Stored records:
↓↓↓
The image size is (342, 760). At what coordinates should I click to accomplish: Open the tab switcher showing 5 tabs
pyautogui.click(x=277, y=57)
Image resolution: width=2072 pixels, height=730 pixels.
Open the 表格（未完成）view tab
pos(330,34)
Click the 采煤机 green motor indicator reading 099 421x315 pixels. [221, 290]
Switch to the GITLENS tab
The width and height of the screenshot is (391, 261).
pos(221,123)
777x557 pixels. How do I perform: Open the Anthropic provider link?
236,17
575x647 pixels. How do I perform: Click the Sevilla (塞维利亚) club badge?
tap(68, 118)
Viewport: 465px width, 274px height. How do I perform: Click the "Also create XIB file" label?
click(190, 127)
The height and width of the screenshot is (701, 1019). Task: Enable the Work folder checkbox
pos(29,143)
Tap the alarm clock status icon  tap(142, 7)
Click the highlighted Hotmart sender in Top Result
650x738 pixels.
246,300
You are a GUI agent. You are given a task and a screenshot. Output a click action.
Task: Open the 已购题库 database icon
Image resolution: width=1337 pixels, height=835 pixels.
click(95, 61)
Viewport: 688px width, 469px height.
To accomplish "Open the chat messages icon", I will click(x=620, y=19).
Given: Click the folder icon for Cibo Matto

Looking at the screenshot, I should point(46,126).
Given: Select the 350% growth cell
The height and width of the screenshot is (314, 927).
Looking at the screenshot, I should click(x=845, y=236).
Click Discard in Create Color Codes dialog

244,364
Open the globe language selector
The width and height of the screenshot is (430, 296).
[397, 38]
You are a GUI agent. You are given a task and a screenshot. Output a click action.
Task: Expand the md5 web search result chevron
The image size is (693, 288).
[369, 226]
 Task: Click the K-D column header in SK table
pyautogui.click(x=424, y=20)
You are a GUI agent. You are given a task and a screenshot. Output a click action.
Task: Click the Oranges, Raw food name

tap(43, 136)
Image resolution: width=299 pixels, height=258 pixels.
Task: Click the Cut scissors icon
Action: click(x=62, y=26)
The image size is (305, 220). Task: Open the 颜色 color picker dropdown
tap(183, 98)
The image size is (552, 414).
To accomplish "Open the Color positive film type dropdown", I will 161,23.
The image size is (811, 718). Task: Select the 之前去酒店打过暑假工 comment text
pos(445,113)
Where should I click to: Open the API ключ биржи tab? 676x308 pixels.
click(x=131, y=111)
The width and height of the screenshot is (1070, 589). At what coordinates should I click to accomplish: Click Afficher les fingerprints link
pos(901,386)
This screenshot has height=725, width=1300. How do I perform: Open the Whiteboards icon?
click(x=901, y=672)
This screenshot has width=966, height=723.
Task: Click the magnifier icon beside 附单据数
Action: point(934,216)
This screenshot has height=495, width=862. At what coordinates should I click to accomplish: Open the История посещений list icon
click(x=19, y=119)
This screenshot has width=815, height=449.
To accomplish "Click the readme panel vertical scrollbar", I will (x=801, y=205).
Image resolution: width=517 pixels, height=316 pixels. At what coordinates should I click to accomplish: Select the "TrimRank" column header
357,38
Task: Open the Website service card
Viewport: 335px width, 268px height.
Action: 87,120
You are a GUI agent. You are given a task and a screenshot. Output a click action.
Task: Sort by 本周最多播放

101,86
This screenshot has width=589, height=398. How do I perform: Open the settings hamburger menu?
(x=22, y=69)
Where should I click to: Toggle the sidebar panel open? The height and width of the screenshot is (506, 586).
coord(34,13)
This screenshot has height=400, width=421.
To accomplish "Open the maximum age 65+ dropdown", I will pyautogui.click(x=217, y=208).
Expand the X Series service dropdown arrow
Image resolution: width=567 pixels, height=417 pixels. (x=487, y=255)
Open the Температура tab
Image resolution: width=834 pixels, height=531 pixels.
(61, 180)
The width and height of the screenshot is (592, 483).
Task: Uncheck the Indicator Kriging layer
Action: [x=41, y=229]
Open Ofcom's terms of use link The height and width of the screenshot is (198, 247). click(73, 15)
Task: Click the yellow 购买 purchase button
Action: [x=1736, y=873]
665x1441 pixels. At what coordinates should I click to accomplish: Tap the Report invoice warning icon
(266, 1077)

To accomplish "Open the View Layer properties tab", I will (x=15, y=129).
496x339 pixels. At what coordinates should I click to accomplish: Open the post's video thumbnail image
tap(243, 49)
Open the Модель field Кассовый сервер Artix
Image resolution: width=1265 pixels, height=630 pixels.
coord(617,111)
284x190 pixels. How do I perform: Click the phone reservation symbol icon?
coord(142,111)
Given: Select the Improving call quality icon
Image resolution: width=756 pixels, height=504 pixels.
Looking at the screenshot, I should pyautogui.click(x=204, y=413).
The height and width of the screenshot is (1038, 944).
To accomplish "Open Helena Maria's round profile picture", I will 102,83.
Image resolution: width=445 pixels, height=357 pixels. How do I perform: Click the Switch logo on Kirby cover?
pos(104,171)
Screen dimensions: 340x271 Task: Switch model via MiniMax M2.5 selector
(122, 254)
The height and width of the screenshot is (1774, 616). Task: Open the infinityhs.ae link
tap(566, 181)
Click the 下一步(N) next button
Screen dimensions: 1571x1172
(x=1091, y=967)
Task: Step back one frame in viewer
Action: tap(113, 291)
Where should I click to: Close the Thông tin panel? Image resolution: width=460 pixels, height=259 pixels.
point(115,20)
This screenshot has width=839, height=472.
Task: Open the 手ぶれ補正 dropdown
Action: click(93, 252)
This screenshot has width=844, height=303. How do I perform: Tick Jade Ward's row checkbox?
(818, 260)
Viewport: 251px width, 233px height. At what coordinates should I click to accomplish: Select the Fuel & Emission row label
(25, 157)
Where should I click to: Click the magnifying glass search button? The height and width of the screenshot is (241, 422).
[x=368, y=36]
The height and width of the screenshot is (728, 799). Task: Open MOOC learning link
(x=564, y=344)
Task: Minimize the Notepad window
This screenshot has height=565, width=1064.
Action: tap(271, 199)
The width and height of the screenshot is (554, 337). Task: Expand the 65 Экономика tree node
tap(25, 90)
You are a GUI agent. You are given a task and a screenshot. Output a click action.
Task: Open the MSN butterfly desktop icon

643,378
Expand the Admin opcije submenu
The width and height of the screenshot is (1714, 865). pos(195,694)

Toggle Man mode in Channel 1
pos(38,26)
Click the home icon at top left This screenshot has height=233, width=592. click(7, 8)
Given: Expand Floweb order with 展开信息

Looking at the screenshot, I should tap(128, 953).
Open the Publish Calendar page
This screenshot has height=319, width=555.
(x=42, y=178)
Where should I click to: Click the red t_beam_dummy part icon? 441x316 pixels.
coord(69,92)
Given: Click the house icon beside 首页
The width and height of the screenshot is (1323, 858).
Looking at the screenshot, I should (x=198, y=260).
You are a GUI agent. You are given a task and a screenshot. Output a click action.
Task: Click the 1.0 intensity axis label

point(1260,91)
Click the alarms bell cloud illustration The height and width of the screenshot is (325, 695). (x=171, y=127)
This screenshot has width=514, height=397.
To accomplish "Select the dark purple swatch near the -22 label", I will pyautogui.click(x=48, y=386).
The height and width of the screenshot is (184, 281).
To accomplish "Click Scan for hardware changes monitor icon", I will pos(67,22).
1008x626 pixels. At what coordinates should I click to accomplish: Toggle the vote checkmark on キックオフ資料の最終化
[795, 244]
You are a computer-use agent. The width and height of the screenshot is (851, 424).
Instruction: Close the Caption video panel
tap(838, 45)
↑↑↑
*TASK OBJECTIVE*.
Each line from the one that contains "This screenshot has width=514, height=397." to the end of the data should be set down exactly, both ends included.

*YOUR RESPONSE*.
This screenshot has width=514, height=397.
To accomplish "Select the dark purple swatch near the -22 label", I will pyautogui.click(x=48, y=386).
The height and width of the screenshot is (184, 281).
To accomplish "Click Scan for hardware changes monitor icon", I will pos(67,22).
1008x626 pixels. At what coordinates should I click to accomplish: Toggle the vote checkmark on キックオフ資料の最終化
[795, 244]
You are a computer-use agent. The width and height of the screenshot is (851, 424).
Instruction: Close the Caption video panel
tap(838, 45)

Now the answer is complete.